The systems that drain small producers do it every day of the year. They do it through scale, distribution, pricing, and the expectation that independent operations should survive while competing with companies that can outsource everything and undercut everyone. One holiday will not repair that. It functions like a pressure release. People get to feel like they participated in something meaningful, then return to the same chains and platforms that created the problem.
There is another problem with the way this day is sold. Small Business Saturday is framed as a celebration of local work, but the entire event is owned and marketed by the largest corporate interests in the country. The advertising, the tracking systems, the payment processors, and the reach all run through the same pipelines that profit from scale. It presents the image of helping small operations but routes the attention through corporate platforms that take a percentage at every step. The day that claims to support independence is built on the same infrastructure that weakens it.
What gets lost in all the marketing is something people rarely think about. Most small businesses do not produce what they sell. The local restaurant buys its ingredients from the same regional distributors that supply every other restaurant. The decor shop orders its inventory from the same national wholesalers that ship identical products to stores across the country. Most flower shops purchase bulk stems from the same international brokers who fly flowers in from large operations in South America and Europe. The boxes, the invoices, and the supply chains are the same, and the prices are already shaped by corporate distributors long before anything reaches a storefront. Those businesses still have value. Many of them are doing everything they can to survive inside a system that was not built for them. But they are not producers. They are resellers operating on thin margins with pressure coming from every direction.
Production is something different. A farm, a workshop, a small manufacturer, or anyone who grows or builds anything from raw materials is carrying the full cost. There is no scale to hide behind and no outsourced labor to absorb the risk. It’s a different kind of work with a different set of pressures, and it cannot survive on a single weekend of attention. It survives because people choose it consistently and deliberately.
Buying direct matters. It matters because it removes the middle layers that drain independent work. When someone buys directly from a producer, the money stays with the person who did the work. There are no platform fees, no distribution cuts, and no corporate percentages. Direct support makes it possible for small operations to keep going without sacrificing their values in order to stay afloat.
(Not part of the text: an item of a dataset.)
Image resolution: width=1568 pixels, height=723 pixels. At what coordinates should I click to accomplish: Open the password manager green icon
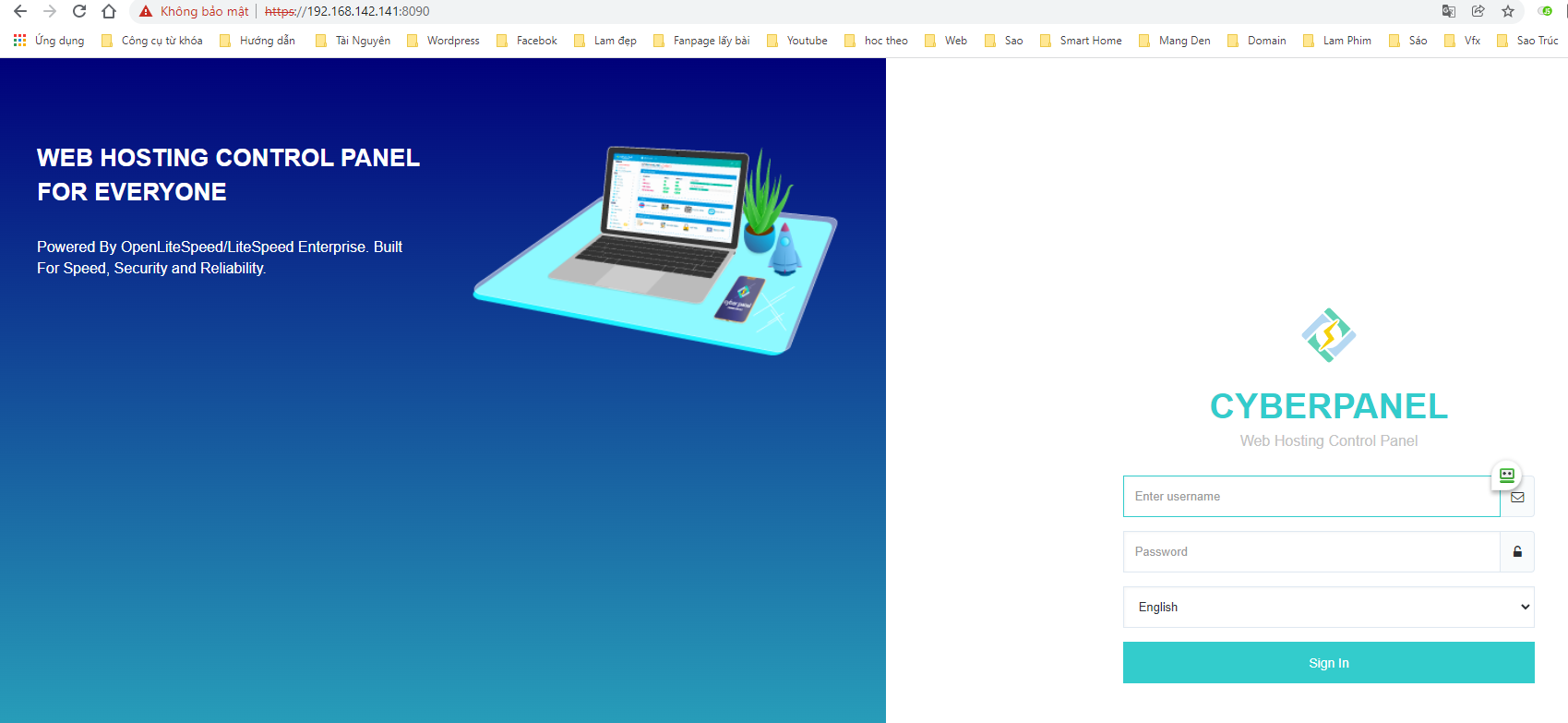pos(1506,476)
Small Business Saturday will continue to show up each year. It will generate traffic and headlines. It will not fix the structural issues that independent producers face. It is a marketing event, not a solution.
If people want independent work to survive, the answer is simple. Consume less overall. Choose with intention. Support the people who create value directly instead of routing everything through the same platforms that undermine them. Independent producers don’t survive because someone declared a shopping day in their honor. They survive when people stop feeding the systems that push small operations to the edge and pretend to celebrate them once a year. The chains and platforms aren’t changing, and they don’t need to. What happens the rest of the year is the truth. Everything else is the cover story.